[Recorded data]
+--
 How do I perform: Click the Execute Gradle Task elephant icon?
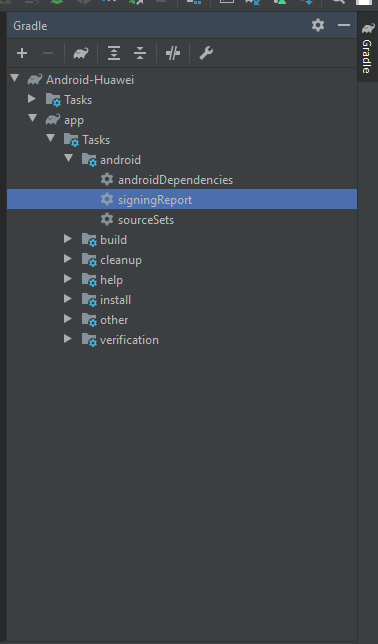(x=81, y=53)
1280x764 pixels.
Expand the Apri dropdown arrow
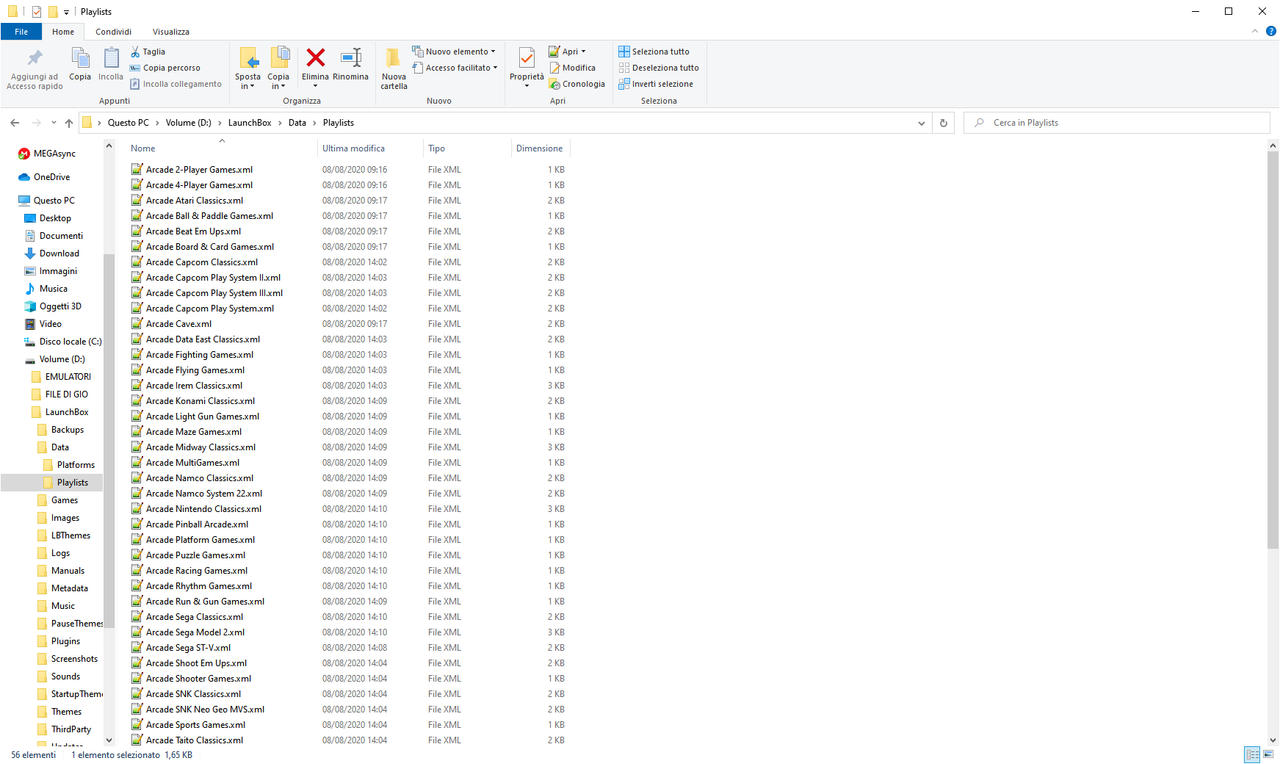coord(583,51)
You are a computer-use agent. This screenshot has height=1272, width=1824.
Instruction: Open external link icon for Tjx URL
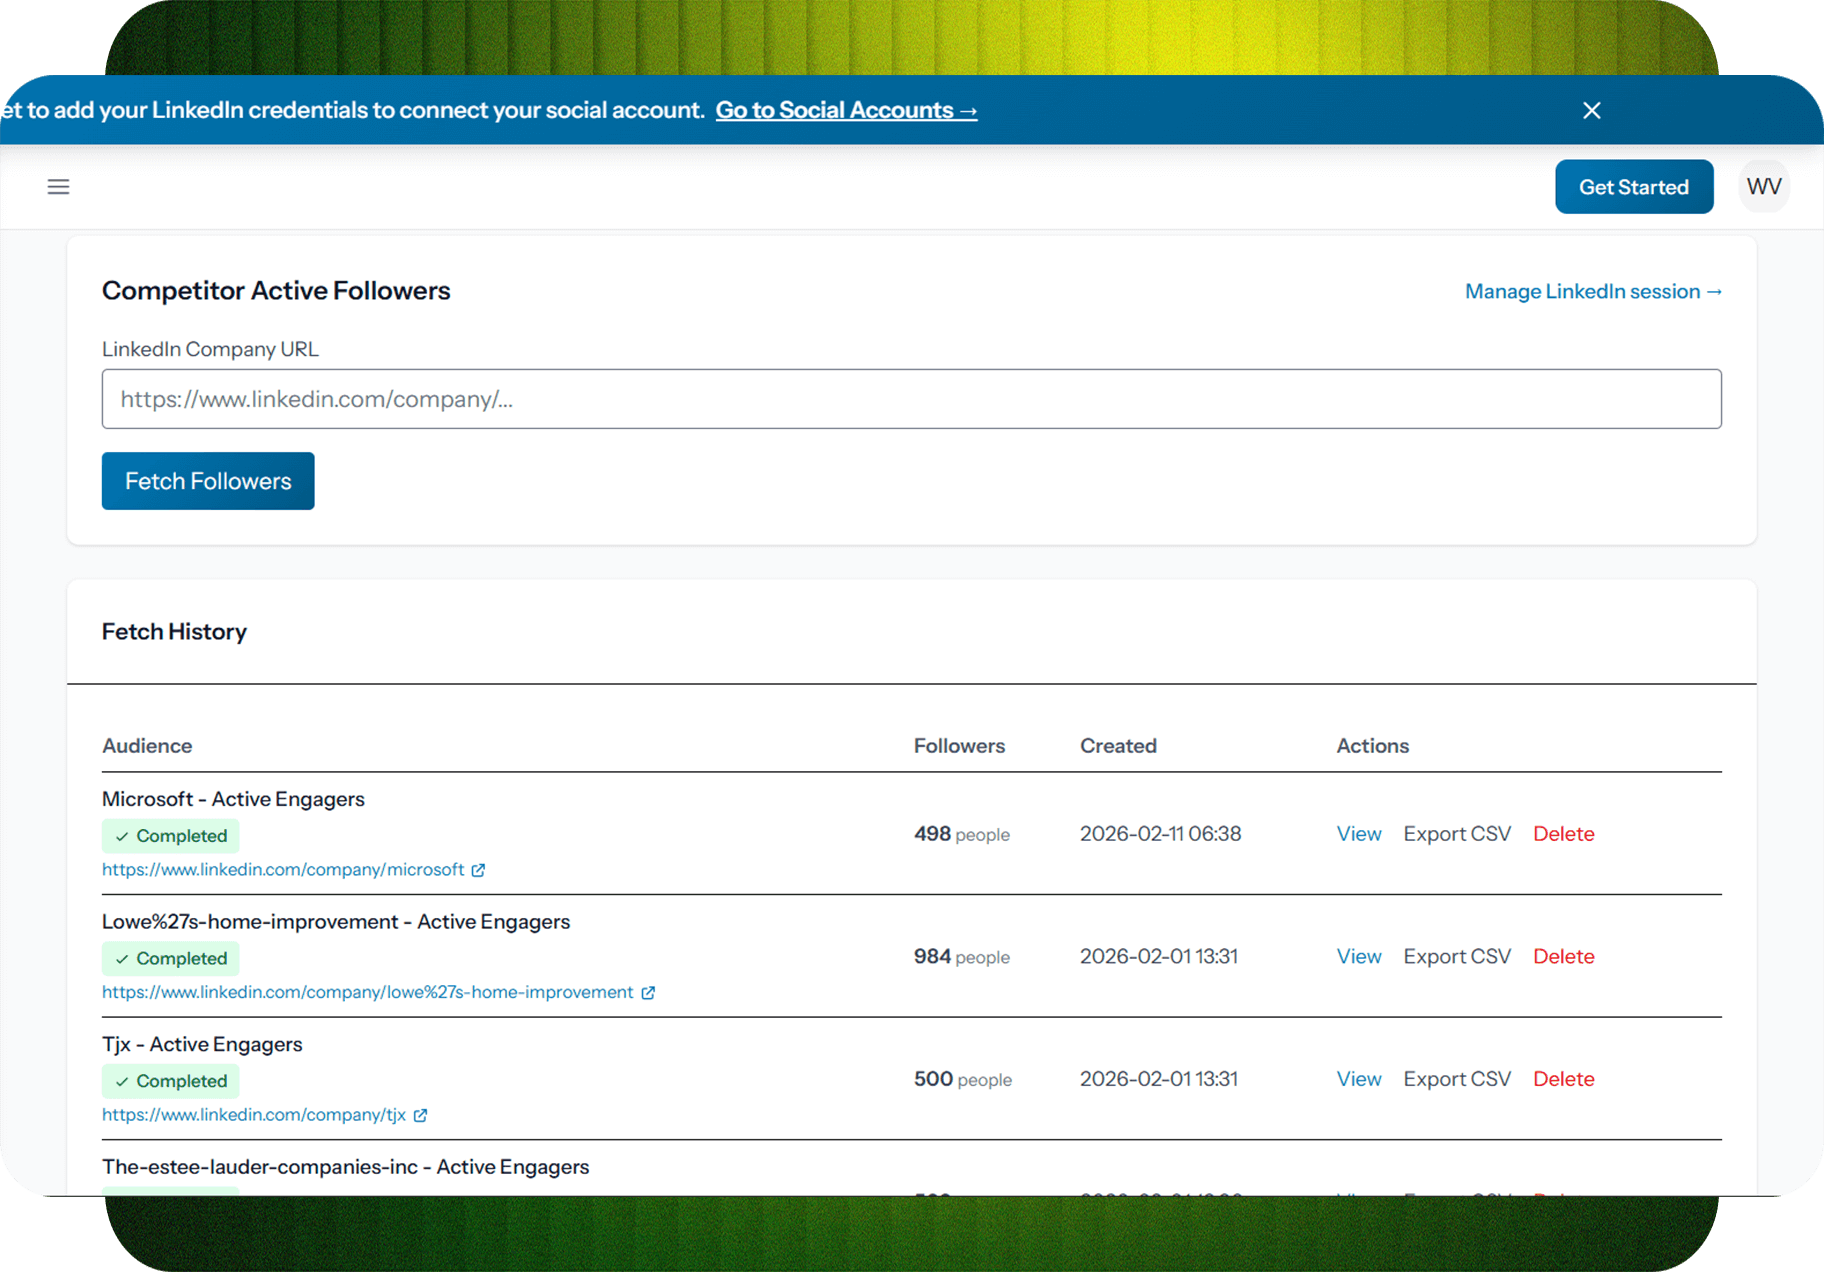tap(421, 1115)
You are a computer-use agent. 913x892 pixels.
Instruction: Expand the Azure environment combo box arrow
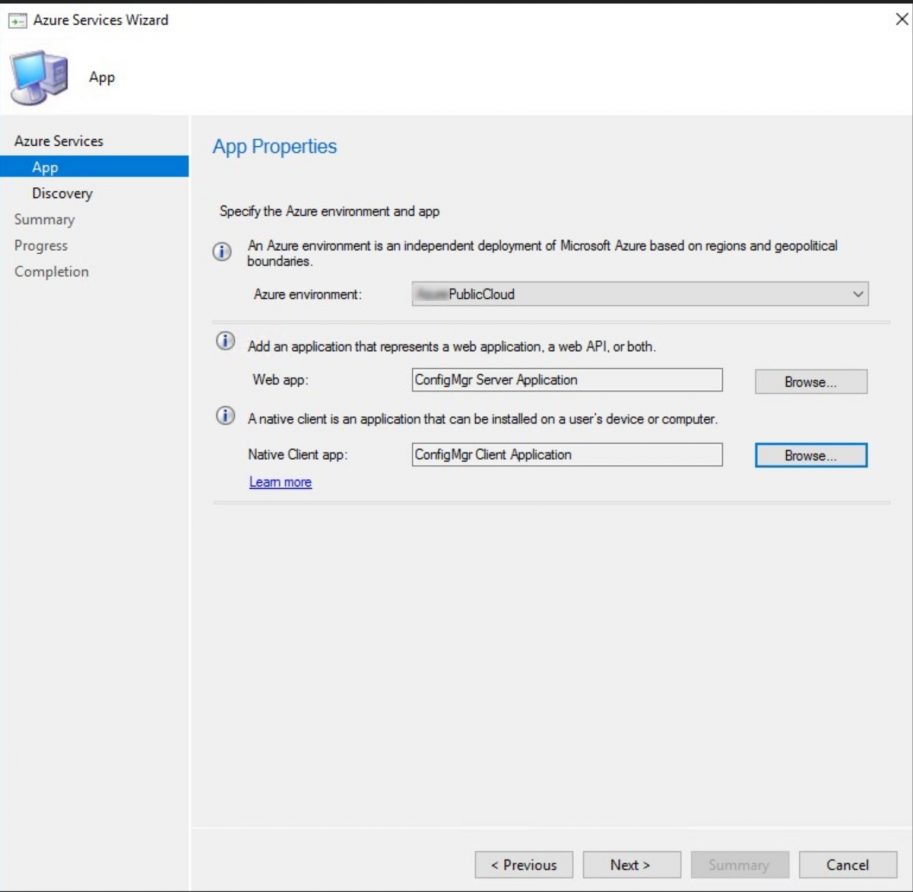click(856, 293)
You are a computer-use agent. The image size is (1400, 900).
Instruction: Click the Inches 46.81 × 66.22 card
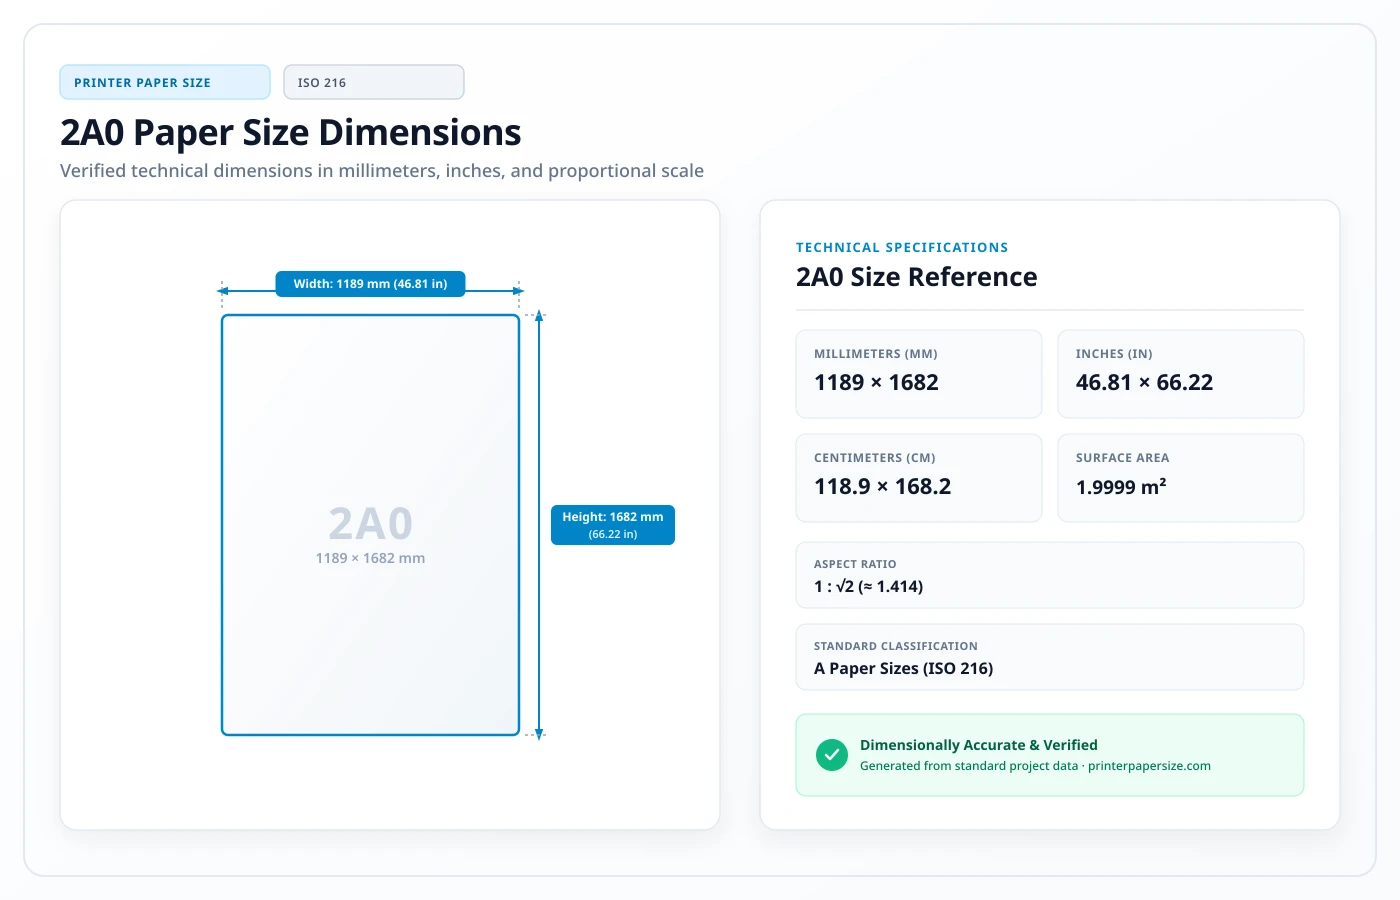[x=1181, y=374]
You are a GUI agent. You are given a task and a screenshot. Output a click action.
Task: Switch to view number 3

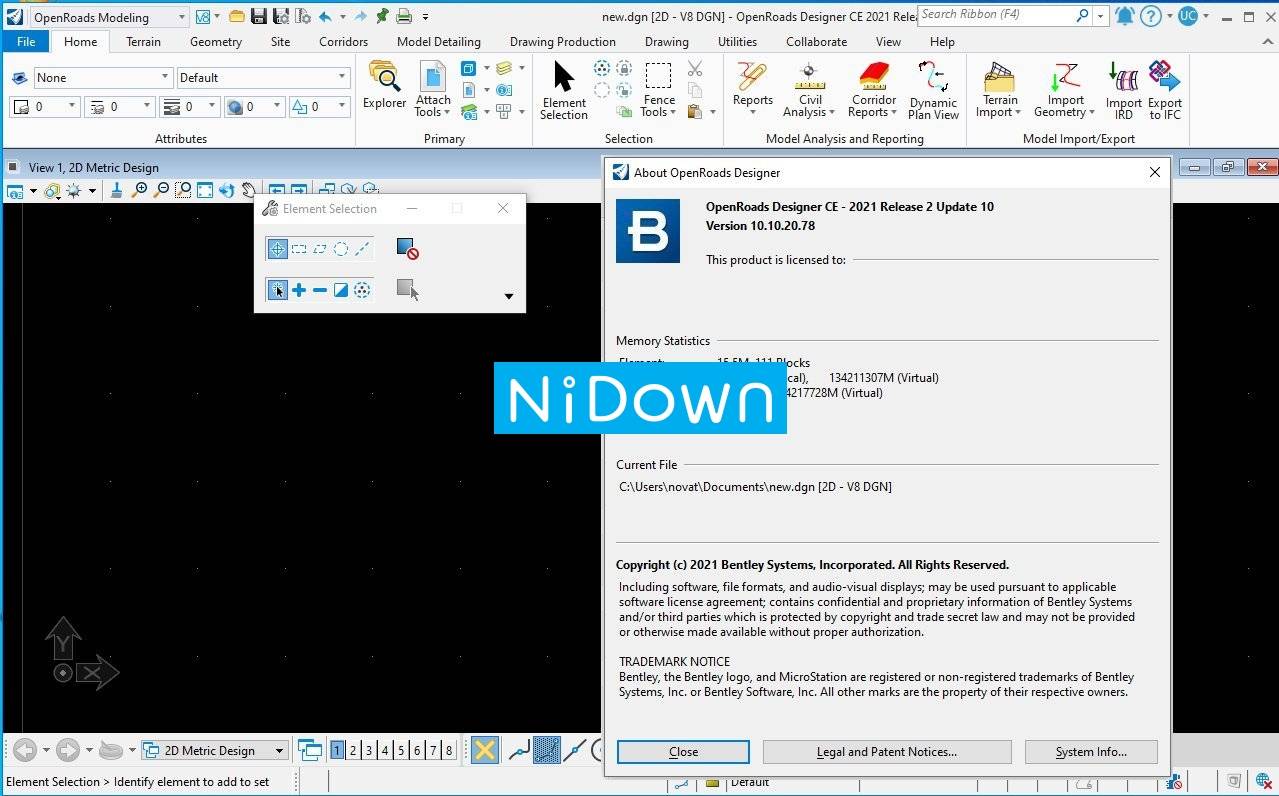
+--
### Work to complete
If a line in the records above holds the string "screenshot", copy it out.

### Your solution
You are a computer-use agent. This screenshot has height=1272, width=1824.
You are a GUI agent. You are given a task and a screenshot. Output a click action.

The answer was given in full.